= WORK REQUEST =
Each line of the records that includes "agent" should be found and copied.

──────── ENTRIES PROVIDED ────────

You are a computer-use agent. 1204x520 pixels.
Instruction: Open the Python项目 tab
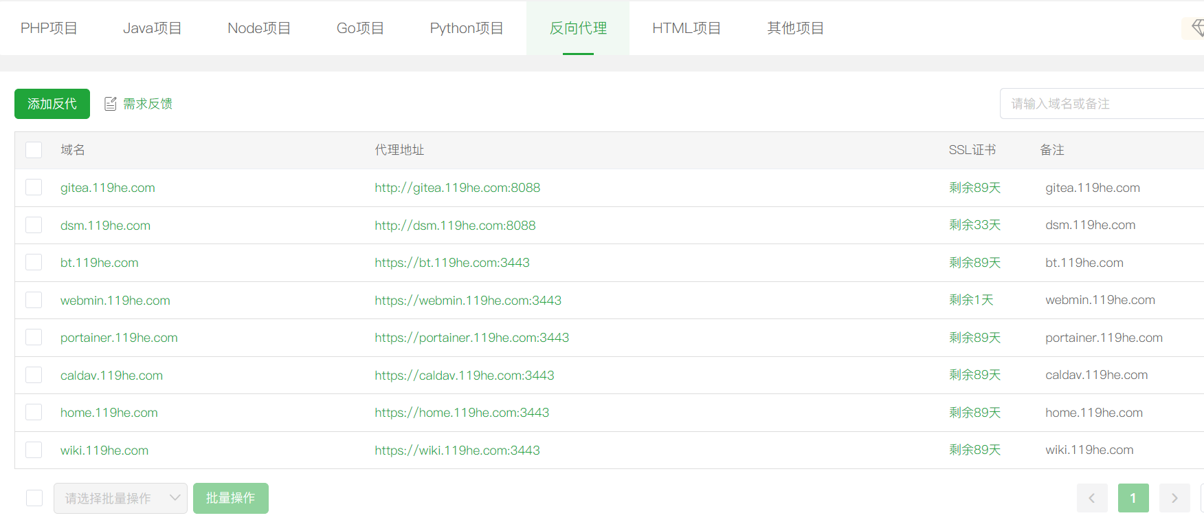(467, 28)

────────
──────── ENTRIES PROVIDED ────────

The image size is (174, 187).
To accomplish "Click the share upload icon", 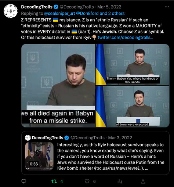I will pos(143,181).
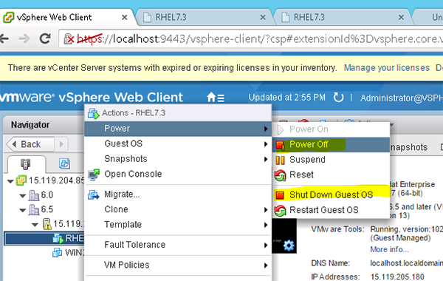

────────
──────── ENTRIES PROVIDED ────────

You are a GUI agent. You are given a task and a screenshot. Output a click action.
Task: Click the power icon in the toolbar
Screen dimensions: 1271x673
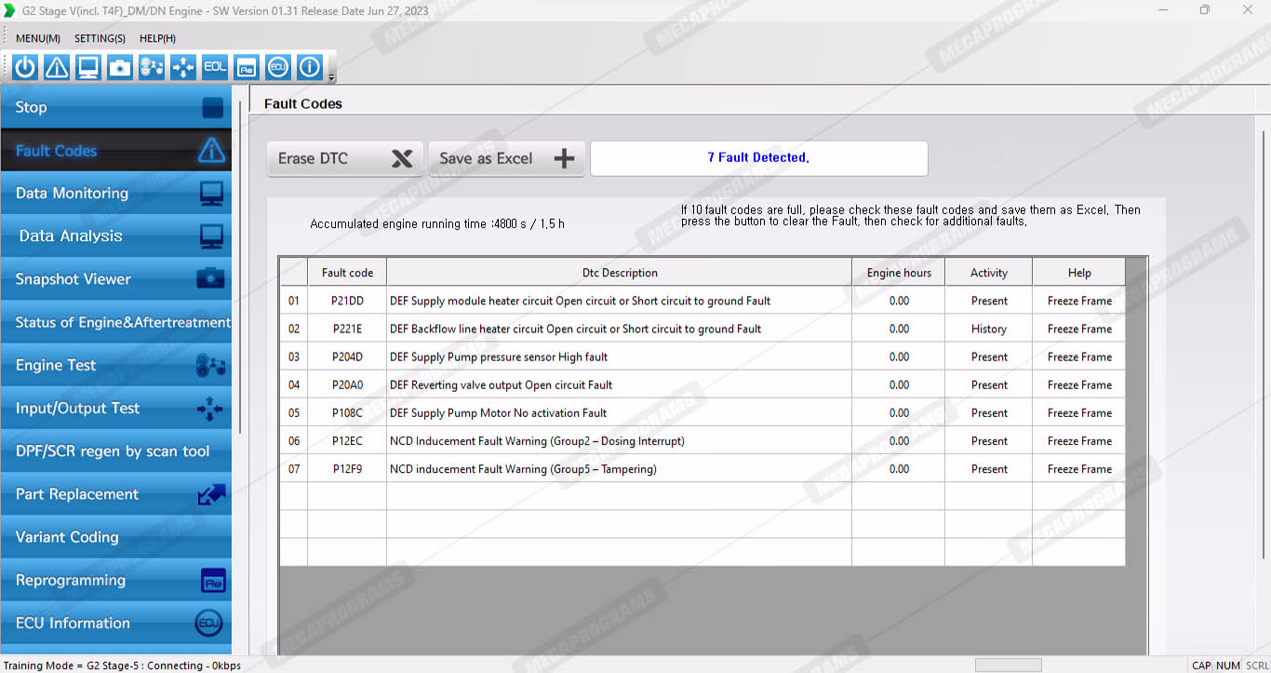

────────

= TASK OUTPUT =
You are a computer-use agent. 1204x520 pixels.
You are a GUI agent. You are given a task and a screenshot. Output a click action.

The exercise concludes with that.